The paragraph-break into the next (allied) subject is typical and, far from authorising an urban guffaw he has good and true things to say of that steaming, rotting mass. 'It is ointment that heals the battered landscape.'

He can be funny when required; not, of course, in a look-at-funny-old-me way, he has too much gravitas for that, but he remembers as a child being dragged to the allotment:

My father had a genius for discovering vegetables that would be immensely hard to grow his masterpiece, discovered one day in a fit of inspired malice, kohlrabi.

He recalls those grim kohlrabi days:

As we lifted the snot-coloured slime from our plates and held it trembling before us, he meanwhile denouncing our involuntary retching as a self-evident and insulting pretence.
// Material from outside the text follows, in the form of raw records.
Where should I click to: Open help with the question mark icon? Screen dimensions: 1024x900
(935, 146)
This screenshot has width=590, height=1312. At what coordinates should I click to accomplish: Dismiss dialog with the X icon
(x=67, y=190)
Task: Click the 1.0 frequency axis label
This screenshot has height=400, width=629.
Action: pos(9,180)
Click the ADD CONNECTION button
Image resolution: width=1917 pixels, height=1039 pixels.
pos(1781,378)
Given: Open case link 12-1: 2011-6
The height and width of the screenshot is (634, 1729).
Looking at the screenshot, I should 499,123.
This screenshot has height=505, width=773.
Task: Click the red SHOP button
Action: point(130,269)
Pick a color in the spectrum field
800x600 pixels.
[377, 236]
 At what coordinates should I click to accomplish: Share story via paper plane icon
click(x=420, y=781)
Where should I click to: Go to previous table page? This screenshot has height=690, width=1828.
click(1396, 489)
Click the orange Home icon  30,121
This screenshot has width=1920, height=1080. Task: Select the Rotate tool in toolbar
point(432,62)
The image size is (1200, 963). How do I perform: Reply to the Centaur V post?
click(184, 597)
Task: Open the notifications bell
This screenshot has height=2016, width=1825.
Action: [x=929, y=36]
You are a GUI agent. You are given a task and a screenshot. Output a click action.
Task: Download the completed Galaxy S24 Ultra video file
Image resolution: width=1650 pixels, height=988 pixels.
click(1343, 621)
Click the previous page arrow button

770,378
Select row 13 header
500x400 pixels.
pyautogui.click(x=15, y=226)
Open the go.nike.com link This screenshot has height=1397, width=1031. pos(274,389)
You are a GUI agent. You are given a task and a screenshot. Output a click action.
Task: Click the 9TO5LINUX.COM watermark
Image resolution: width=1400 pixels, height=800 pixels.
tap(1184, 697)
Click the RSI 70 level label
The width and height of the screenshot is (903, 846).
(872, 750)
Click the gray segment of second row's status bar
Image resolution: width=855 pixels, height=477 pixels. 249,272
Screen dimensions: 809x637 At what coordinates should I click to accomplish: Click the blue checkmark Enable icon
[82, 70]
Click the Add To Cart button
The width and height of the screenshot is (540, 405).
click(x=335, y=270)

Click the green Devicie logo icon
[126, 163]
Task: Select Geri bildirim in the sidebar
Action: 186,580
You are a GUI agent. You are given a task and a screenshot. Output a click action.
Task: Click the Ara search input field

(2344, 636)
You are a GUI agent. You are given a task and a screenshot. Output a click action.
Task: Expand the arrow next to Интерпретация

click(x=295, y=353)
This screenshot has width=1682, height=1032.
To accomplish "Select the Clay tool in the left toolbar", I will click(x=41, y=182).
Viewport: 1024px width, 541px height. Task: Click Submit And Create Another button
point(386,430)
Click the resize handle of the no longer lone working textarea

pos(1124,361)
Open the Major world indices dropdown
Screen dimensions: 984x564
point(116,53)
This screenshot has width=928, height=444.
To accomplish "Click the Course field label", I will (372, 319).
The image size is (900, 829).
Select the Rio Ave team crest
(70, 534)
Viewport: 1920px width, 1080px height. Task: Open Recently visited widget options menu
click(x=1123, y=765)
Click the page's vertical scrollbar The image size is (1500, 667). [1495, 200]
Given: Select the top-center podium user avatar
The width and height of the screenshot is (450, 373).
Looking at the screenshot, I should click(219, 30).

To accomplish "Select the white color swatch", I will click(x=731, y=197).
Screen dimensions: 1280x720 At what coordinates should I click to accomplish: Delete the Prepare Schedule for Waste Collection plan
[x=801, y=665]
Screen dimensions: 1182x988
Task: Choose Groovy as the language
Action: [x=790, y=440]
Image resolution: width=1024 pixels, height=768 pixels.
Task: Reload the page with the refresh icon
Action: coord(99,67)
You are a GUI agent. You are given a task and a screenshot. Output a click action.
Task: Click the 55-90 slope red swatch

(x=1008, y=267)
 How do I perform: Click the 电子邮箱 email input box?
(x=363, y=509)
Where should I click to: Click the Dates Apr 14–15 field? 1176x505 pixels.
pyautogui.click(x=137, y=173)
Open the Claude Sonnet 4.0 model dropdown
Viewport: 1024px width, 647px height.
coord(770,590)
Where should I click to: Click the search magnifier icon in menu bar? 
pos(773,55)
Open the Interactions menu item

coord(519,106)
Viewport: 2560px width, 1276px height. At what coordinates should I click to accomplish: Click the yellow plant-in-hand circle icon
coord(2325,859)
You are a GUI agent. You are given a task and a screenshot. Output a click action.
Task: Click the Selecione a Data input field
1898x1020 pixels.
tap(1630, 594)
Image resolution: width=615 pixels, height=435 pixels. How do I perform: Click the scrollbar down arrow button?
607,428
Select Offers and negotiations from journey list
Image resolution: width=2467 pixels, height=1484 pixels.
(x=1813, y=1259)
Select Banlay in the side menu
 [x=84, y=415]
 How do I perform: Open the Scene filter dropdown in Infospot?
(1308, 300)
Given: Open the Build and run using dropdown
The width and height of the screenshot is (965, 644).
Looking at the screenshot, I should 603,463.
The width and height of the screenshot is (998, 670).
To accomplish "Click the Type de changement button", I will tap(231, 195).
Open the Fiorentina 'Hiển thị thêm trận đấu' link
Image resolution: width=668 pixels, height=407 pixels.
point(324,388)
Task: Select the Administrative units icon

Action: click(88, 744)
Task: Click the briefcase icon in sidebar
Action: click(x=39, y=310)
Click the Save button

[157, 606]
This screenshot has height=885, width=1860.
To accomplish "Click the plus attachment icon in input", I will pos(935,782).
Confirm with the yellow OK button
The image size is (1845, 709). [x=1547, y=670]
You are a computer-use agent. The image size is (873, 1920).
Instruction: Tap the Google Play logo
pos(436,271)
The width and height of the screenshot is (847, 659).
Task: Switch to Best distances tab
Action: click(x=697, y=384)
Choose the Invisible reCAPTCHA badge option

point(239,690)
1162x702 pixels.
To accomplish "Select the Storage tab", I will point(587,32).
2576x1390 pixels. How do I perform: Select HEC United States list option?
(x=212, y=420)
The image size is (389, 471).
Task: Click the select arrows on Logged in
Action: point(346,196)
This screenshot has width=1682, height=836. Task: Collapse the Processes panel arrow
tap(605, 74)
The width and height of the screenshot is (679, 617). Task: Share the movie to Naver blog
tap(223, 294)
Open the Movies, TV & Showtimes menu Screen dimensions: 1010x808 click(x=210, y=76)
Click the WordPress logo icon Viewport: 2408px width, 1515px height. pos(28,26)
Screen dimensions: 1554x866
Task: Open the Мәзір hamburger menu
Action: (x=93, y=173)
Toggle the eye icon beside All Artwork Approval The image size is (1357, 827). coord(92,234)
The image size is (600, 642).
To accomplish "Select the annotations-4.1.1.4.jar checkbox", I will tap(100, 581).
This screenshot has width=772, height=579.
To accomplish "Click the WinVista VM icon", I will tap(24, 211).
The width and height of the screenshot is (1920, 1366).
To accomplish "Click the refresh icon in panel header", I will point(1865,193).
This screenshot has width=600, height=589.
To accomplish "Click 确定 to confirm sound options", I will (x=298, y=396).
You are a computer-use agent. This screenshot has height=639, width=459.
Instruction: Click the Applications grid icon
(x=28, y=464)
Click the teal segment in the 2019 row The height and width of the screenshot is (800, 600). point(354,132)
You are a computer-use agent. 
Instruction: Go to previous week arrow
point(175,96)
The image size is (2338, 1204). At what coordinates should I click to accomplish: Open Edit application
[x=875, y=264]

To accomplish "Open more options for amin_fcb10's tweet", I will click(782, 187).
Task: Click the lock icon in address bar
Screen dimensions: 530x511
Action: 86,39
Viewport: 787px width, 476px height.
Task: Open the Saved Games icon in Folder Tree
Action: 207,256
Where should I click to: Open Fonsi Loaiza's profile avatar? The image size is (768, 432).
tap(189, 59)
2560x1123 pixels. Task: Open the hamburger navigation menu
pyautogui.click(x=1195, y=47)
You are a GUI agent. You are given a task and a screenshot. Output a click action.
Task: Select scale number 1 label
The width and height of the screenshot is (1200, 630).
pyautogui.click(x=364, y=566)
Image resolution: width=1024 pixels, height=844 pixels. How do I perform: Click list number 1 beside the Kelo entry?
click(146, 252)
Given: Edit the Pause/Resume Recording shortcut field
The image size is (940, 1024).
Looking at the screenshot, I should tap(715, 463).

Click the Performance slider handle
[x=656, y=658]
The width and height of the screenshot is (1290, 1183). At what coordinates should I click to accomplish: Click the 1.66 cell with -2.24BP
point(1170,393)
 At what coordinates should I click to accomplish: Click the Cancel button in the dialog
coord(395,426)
Nevertheless, Scruton takes rural life seriously, keeps hens, envies his neighbours' self-sufficiency in vegetables and, despite his early experiences, tries a vegetable plot of his own. He puts every known soilimprover into the recalcitrant clay. Shoots emerge, he feels a proud and justified provider. 'The rabbits ate the lettuce, the chickens dug up the onions, and moles invaded the potato patch.' He perseveres — a local quality he admires. After seasons he produces a lettuce.

True, the lettuces, assessed at my growing rate, cost about £100 each. However, they were clear proof, not only of virility, but also of my conquest of childhood traumas.

He places the washed and anointed lettuce before his infant son — who retches.

He is right in so many of his observations, and so confident, that you begin to trust him. I have always ground my teeth at the phrase 'agriculture industry', not quite sure why, except that it is a misleading emphasis (as in the use of 'consumer' in place of 'customer'). I learn here that it was Cobbett's idea. 'What is a farmer other than a manufacturer of corn and cattle?' Scruton takes Cobbett head-on and I prick up my ears:

The answer is obvious. The farmer is not a manufacturer at all. He is esteemed for his product. But he is far more esteemed for his by-product.

By-product? Ah, yes. Julien Sorel in Stendhal's Le Rouge et le Noir is appalled at the barbarous English but 'astonished at the indescribable sweetness of the landscape'. That is the farmer's byproduct, and to define how it is produced, by character, history and toil, is the theme and purpose of Scruton's useful and entertaining book.